La répétition qui a priori tend à familiariser, est investie d’une portée inverse dans l’œuvre de De Jonckheere. Cette dernière vient étrangéiser le banal en lui octroyant une profondeur. L’évident devient particulier, spécifique, parfois même mystérieux. Chez De Jonckheere, le quotidien n’est pas, pour reprendre les mots de Michael Sheringham, « un présent fluide, […] sans relief » [32]. Son œuvre ne vise pas à une simple reproduction de la réalité. De Jonckheere se réapproprie le quotidien, il l’explore, avec une participation active, hors des sentiers battus. « Seul un quotidien transformé pourrait résoudre cet éternel conflit entre le trivial et le festif » [33], allègue Sheringham ; De Jonckheere, dans Désordre, semble avoir trouvé une résolution à cette tension.
2. Entre mémoire et oubli : une structure labyrinthique
Désordre, qui peut être vu comme une plongée dans le millefeuille que constitue le quotidien, remet en question le cours régulier des choses. S’y établit une esthétique de la déliaison, de la diffraction. L’œuvre est ainsi à l’image des Mille Chemins photographiés par Hanno Baumfelder, qui constitue un des « invités » [34] du site.

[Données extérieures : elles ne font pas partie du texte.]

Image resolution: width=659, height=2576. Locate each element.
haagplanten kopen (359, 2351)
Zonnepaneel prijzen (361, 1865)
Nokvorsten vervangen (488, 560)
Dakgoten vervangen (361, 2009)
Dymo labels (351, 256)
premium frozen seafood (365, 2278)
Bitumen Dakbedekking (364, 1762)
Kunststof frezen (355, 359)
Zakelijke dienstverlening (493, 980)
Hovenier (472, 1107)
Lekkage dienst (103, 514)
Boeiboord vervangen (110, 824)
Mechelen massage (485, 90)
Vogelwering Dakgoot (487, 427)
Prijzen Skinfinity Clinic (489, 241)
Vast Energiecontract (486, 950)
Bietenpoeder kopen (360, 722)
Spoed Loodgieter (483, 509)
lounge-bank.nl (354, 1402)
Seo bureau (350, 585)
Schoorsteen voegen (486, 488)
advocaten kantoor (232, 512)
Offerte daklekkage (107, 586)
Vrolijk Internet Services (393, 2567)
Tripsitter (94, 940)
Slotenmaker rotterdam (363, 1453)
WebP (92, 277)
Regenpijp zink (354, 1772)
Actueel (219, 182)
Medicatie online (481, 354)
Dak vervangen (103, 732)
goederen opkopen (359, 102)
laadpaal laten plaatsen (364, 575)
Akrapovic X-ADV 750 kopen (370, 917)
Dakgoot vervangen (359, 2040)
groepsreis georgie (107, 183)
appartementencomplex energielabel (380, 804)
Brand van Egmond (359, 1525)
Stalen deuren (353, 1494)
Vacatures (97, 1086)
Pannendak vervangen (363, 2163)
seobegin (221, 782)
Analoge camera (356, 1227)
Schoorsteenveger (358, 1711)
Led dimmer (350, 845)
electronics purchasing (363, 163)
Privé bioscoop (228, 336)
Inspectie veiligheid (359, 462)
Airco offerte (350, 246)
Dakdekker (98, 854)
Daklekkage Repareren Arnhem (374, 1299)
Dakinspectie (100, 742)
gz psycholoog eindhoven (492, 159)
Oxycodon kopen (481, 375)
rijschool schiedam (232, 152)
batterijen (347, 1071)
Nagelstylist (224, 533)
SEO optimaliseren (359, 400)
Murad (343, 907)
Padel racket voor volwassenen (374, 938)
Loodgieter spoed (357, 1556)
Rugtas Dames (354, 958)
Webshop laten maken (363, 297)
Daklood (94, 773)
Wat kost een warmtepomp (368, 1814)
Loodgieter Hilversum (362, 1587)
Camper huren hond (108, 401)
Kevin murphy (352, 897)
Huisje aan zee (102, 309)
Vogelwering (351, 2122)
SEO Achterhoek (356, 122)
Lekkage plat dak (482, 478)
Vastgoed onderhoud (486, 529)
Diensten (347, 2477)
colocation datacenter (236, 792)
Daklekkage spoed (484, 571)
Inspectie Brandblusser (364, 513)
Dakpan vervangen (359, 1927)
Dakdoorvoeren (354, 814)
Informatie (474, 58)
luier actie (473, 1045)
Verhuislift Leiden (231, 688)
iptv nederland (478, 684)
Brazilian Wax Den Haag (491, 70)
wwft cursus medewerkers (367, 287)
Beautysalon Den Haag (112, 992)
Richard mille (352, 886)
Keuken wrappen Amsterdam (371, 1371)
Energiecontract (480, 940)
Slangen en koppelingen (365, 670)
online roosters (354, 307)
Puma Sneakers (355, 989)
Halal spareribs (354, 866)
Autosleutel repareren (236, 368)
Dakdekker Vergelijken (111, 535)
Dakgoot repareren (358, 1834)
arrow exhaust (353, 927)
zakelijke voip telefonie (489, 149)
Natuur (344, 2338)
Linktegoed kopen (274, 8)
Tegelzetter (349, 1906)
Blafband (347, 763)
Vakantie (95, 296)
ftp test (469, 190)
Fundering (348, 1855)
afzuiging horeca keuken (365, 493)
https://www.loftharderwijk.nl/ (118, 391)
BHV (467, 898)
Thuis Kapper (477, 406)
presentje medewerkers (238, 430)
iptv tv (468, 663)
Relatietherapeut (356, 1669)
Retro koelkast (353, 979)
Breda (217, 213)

Doc. 6 – Capture d’écran de différentes pages de Mille chemins, Hanno Baumfelder
En effet, la page d’accueil actuelle [35] du site offre au regard un ensemble d’images disparates, une constellation de photographies qui constituent autant de portes ouvertes sur des mondes, en s’affranchissant des contraintes du sens et de l’unité. On pense spontanément à un tiroir rempli de souvenirs qui aurait été retourné.
Doc. 7 – Capture d’écran de page d’accueil de Désordre ; 1er décembre 2016.
Chaque image renvoie à un des projets menés par De Jonckheere (ou à un élément issu d’un de ses projets) depuis une quinzaine d’années. D’emblée, toute linéarité est mise à mal. Le visiteur du site se retrouve plongé au cœur d’une structure labyrinthique dans laquelle il n’a d’autre choix que de se perdre. La figure du labyrinthe est au demeurant représentée et signifiée à de nombreuses reprises sur des pages du site.
Doc. 8 – Figures de labyrinthes glanées sur le site.
Associée au sigle de l’infini (plusieurs fois reproduit sur le site), elle informe le processus global – entropique, de dislocation – suivi et engendré par Désordre.
Doc. 9 – Voir ici.
Tout parcours de lecture de l’œuvre est ainsi déterminé par l’aléatoire, l’incertain, le changeant, le disjoint. René Audet et Simon Brousseau, dans un article qui évoque la poétique de la diffraction de l’œuvre littéraire numérique, évoquent au sujet de Désordre « une expérience de navigation sans cesse plus déroutante, complexe » [36]. Le hasard et l’égarement y sont programmés. La page d’accueil n’est en effet jamais la même, les images qui s’y trouvent s’y disposant différemment à chaque nouvelle actualisation. Une fluence permanente et multidirectionnelle, calquée sur celle du réel, caractérise ainsi l’œuvre. Suivant le principe d’un perpetuum mobile – propre à l’existence humaine –, rien n’y est jamais fixé.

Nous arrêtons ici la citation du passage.